Austausch über Erfahrungen im Freiwilligendienst

24. November 2018

Am 22. November trafen sich circa 15 junge Menschen im Gemeindesaal von St. Canisius. Allen gemeinsam war, dass sie als Jesuit European Volunteers (JEV) bzw. als Jesuit Volunteers (JV) - wie das Programm in der Zwischenzeit heißt - einen durch den Jesuitenorden getragenen Freiwilligendienst gemacht haben.

Die ehemaligen Freiwilligen waren in verschiedenen Ländern im Einsatz - von Brüssel bis in den Kosovo, von Peru über Kenia bis Indien. Sie haben sich darauf eingelassen ein Jahr "anders" zu leben. Ihr Freiwilligeneinsatz hat sie nachhaltig geprägt, hat ihr Wahrnehmen, ihr Denken und Handeln verändert. So haben sie sich gefreut, wieder mit anderen ehemaligen Freiwilligen zusammen zu kommen und sich über ihre Erfahrungen auszutauschen.

An den verschiedenen Orten erwartete die Freiwilligen eine jeweils unbekannte Lebensrealität. Manche waren stark mit Armut konfrontiert und erlebten gleichzeitig eine große Gabe der Improvisation und Dankbarkeit. Andere erfuhren eine große Gastfreundschaft, beobachteten aber auch starke Spannungen zwischen verschiedenen Bevölkerungsgruppen. Manche erlebten Herangehensweisen, die ihnen ineffizient erschienen - andere waren fasziniert, wie sich Projekte entwickelten. Die Freiwilligen ließen sich auf einen einfachen Lebensstil ein und lebten in Solidarität mit der Bevölkerung vor Ort. All diese Erfahrungen waren bisweilen herausfordernd. Gleichzeitig eröffneten sie auch neue Perspektiven. Allen war klar: Es hat sich gelohnt!
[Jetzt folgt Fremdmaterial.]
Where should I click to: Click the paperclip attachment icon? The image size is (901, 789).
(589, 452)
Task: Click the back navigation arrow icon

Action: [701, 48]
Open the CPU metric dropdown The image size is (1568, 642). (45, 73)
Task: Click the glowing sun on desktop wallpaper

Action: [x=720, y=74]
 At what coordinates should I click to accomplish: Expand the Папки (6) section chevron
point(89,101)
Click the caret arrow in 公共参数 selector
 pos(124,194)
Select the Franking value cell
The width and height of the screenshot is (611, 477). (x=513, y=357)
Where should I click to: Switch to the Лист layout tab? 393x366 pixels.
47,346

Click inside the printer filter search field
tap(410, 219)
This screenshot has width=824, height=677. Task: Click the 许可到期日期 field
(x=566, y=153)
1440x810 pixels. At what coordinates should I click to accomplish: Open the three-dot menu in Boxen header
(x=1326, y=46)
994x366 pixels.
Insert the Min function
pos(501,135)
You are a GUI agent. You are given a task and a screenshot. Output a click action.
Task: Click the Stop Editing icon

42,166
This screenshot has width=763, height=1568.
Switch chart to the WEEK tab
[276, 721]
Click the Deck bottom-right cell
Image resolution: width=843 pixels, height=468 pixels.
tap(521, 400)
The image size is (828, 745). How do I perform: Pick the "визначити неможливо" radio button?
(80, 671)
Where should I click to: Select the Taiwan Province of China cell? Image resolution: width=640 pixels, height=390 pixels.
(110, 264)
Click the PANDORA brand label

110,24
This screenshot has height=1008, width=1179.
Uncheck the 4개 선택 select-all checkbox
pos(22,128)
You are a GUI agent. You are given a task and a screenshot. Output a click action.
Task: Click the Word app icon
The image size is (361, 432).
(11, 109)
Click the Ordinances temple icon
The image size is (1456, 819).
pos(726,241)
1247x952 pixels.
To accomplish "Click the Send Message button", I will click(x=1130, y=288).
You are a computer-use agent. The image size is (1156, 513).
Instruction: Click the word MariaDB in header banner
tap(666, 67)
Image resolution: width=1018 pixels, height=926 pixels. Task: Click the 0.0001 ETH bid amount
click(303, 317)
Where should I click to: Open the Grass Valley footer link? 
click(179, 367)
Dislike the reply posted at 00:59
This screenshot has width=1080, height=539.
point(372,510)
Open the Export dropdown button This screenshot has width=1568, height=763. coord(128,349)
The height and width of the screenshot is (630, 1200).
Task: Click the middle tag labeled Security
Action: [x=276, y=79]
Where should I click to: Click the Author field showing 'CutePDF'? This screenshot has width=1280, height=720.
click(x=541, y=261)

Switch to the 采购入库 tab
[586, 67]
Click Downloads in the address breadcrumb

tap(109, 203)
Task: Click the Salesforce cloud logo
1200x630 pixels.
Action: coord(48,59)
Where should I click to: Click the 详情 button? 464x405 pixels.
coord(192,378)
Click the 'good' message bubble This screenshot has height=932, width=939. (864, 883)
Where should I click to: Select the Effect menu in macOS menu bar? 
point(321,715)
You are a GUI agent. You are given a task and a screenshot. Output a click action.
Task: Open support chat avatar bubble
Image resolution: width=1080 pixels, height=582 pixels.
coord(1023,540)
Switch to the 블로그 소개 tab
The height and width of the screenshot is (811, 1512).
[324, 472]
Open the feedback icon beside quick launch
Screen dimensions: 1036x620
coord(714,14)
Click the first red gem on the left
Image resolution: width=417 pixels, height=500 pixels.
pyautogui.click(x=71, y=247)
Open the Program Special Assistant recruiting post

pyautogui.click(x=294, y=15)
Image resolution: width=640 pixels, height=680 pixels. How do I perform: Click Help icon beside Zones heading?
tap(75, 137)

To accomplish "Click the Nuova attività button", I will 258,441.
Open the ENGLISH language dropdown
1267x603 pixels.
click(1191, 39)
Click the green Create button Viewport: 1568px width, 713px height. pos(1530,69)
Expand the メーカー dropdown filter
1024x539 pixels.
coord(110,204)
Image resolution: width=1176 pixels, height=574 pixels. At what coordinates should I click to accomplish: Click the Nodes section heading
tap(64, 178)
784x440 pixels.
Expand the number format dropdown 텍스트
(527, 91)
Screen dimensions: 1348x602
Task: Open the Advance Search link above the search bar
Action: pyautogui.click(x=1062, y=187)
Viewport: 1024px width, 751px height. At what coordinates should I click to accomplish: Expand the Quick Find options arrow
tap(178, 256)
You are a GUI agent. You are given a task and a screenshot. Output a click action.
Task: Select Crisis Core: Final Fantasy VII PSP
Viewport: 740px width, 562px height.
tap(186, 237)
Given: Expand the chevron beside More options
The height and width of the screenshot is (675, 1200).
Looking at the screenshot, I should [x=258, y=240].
Auch die Verbindung von Glauben und Alltag, von gelebter Spiritualität war für die Freiwilligen während ihres Einsatzes wichtig und ist es auch weiterhin. Ihr Glaube lädt sie zu konkretem Handeln ein, zum Einsatz für Menschlichkeit und Gerechtigkeit. Ein geistlicher Impuls während des Treffens griff diese Dimension auf. Für einige waren Exerzitien während ihres Einsatzes eine wesentliche Erfahrung, auf die sie sich auch nach ihrem Freiwilligeneinsatz gerne wieder einlassen.

Und was ist geblieben und wie geht es weiter? Jeder und jede lebt heute an seinem bzw. ihrem Ort aus den Werten, die wichtig geworden sind. Gleichzeitig ist die Vernetzung mit anderen, die ähnliche Erfahrungen gemacht haben und die danach fragen, was diese Erfahrungen nun für ihren konkreten Alltag bedeuten, motivierend und hilfreich. So wurde deutlich: wir freuen uns auf das nächste Treffen!